### ACTION ITEM
Your task is to copy all of the entries exactly as they are given.

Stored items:
□ □ □ □ □ □ □

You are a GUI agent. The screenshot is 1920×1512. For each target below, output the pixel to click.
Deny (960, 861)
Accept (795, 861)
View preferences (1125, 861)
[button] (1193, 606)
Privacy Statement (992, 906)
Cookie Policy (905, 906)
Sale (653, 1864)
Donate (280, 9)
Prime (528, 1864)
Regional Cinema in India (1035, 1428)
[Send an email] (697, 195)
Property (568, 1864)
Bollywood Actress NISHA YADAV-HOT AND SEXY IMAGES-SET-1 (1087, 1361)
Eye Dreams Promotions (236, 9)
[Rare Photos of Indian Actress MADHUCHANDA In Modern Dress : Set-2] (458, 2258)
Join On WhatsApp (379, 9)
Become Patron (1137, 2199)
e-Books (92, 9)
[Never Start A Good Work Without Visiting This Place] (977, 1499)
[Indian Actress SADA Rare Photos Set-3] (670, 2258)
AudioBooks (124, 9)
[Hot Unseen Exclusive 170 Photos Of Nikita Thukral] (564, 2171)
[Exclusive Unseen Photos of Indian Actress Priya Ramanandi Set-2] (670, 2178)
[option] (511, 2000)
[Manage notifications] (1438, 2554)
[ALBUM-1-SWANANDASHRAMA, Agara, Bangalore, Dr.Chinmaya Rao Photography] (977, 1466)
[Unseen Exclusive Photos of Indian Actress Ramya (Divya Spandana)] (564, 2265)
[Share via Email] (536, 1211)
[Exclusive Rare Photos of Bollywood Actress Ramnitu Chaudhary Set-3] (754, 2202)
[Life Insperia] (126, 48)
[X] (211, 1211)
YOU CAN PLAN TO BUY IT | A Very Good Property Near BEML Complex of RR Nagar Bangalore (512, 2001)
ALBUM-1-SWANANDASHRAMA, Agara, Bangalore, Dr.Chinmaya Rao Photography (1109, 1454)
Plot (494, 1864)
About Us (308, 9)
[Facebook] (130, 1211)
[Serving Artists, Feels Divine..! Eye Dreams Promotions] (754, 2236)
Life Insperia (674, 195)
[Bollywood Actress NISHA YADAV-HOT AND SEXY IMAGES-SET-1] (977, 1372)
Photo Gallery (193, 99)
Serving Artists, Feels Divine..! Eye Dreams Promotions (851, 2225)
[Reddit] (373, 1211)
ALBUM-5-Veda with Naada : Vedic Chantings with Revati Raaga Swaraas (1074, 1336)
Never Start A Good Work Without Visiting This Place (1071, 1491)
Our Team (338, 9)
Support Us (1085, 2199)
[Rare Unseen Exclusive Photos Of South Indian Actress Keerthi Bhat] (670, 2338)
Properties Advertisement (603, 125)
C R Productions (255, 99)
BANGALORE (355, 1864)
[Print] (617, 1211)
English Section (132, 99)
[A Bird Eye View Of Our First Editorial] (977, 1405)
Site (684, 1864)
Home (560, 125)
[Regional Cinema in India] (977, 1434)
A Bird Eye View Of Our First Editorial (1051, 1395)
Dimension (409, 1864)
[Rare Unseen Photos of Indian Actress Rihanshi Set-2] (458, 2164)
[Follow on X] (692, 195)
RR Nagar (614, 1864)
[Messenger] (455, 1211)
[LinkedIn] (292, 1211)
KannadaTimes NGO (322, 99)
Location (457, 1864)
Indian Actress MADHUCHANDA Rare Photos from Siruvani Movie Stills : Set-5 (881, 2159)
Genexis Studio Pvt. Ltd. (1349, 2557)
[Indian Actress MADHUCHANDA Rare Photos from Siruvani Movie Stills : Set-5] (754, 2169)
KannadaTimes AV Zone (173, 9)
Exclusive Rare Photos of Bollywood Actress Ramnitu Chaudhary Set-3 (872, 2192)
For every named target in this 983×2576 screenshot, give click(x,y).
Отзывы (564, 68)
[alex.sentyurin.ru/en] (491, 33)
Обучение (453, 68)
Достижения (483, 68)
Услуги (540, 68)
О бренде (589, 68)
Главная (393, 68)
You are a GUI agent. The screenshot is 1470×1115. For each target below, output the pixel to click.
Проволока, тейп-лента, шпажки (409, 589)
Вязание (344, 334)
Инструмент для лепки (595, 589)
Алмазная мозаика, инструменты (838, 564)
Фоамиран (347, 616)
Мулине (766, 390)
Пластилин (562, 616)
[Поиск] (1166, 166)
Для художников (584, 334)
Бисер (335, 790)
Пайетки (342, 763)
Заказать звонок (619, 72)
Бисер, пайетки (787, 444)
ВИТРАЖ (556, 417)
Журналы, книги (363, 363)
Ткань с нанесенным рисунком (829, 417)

□ □ □ □ □ □ □

### RESULT OF THIS EXERCISE
You are a GUI agent. The screenshot is 1920×1512. For each target below, output the pixel to click.
Deny (960, 861)
Accept (795, 861)
View preferences (1125, 861)
[button] (1193, 606)
Privacy Statement (992, 906)
Cookie Policy (905, 906)
Sale (653, 1864)
Donate (280, 9)
Prime (528, 1864)
Regional Cinema in India (1035, 1428)
[Send an email] (697, 195)
Property (568, 1864)
Bollywood Actress NISHA YADAV-HOT AND SEXY IMAGES-SET-1 (1087, 1361)
Eye Dreams Promotions (236, 9)
[Rare Photos of Indian Actress MADHUCHANDA In Modern Dress : Set-2] (458, 2258)
Join On WhatsApp (379, 9)
Become Patron (1137, 2199)
e-Books (92, 9)
[Never Start A Good Work Without Visiting This Place] (977, 1499)
[Indian Actress SADA Rare Photos Set-3] (670, 2258)
AudioBooks (124, 9)
[Hot Unseen Exclusive 170 Photos Of Nikita Thukral] (564, 2171)
[Exclusive Unseen Photos of Indian Actress Priya Ramanandi Set-2] (670, 2178)
[option] (511, 2000)
[Manage notifications] (1438, 2554)
[ALBUM-1-SWANANDASHRAMA, Agara, Bangalore, Dr.Chinmaya Rao Photography] (977, 1466)
[Unseen Exclusive Photos of Indian Actress Ramya (Divya Spandana)] (564, 2265)
[Share via Email] (536, 1211)
[Exclusive Rare Photos of Bollywood Actress Ramnitu Chaudhary Set-3] (754, 2202)
[Life Insperia] (126, 48)
[X] (211, 1211)
YOU CAN PLAN TO BUY IT | A Very Good Property Near BEML Complex of RR Nagar Bangalore (512, 2001)
ALBUM-1-SWANANDASHRAMA, Agara, Bangalore, Dr.Chinmaya Rao Photography (1109, 1454)
Plot (494, 1864)
About Us (308, 9)
[Facebook] (130, 1211)
[Serving Artists, Feels Divine..! Eye Dreams Promotions] (754, 2236)
Life Insperia (674, 195)
[Bollywood Actress NISHA YADAV-HOT AND SEXY IMAGES-SET-1] (977, 1372)
Photo Gallery (193, 99)
Serving Artists, Feels Divine..! Eye Dreams Promotions (851, 2225)
[Reddit] (373, 1211)
ALBUM-5-Veda with Naada : Vedic Chantings with Revati Raaga Swaraas (1074, 1336)
Never Start A Good Work Without Visiting This Place (1071, 1491)
Our Team (338, 9)
Support Us (1085, 2199)
[Rare Unseen Exclusive Photos Of South Indian Actress Keerthi Bhat] (670, 2338)
Properties Advertisement (603, 125)
C R Productions (255, 99)
BANGALORE (355, 1864)
[Print] (617, 1211)
English Section (132, 99)
[A Bird Eye View Of Our First Editorial] (977, 1405)
Site (684, 1864)
Home (560, 125)
[Regional Cinema in India] (977, 1434)
A Bird Eye View Of Our First Editorial (1051, 1395)
Dimension (409, 1864)
[Rare Unseen Photos of Indian Actress Rihanshi Set-2] (458, 2164)
[Follow on X] (692, 195)
RR Nagar (614, 1864)
[Messenger] (455, 1211)
[LinkedIn] (292, 1211)
KannadaTimes NGO (322, 99)
Location (457, 1864)
Indian Actress MADHUCHANDA Rare Photos from Siruvani Movie Stills : Set-5 (881, 2159)
Genexis Studio Pvt. Ltd. (1349, 2557)
[Indian Actress MADHUCHANDA Rare Photos from Siruvani Movie Stills : Set-5] (754, 2169)
KannadaTimes AV Zone (173, 9)
Exclusive Rare Photos of Bollywood Actress Ramnitu Chaudhary Set-3 (872, 2192)
For every named target in this 983×2576 screenshot, give click(x,y).
Отзывы (564, 68)
[alex.sentyurin.ru/en] (491, 33)
Обучение (453, 68)
Достижения (483, 68)
Услуги (540, 68)
О бренде (589, 68)
Главная (393, 68)
You are a GUI agent. The screenshot is 1470×1115. For each target below, output the pixel to click.
Проволока, тейп-лента, шпажки (409, 589)
Вязание (344, 334)
Инструмент для лепки (595, 589)
Алмазная мозаика, инструменты (838, 564)
Фоамиран (347, 616)
Мулине (766, 390)
Пластилин (562, 616)
[Поиск] (1166, 166)
Для художников (584, 334)
Бисер (335, 790)
Пайетки (342, 763)
Заказать звонок (619, 72)
Бисер, пайетки (787, 444)
ВИТРАЖ (556, 417)
Журналы, книги (363, 363)
Ткань с нанесенным рисунком (829, 417)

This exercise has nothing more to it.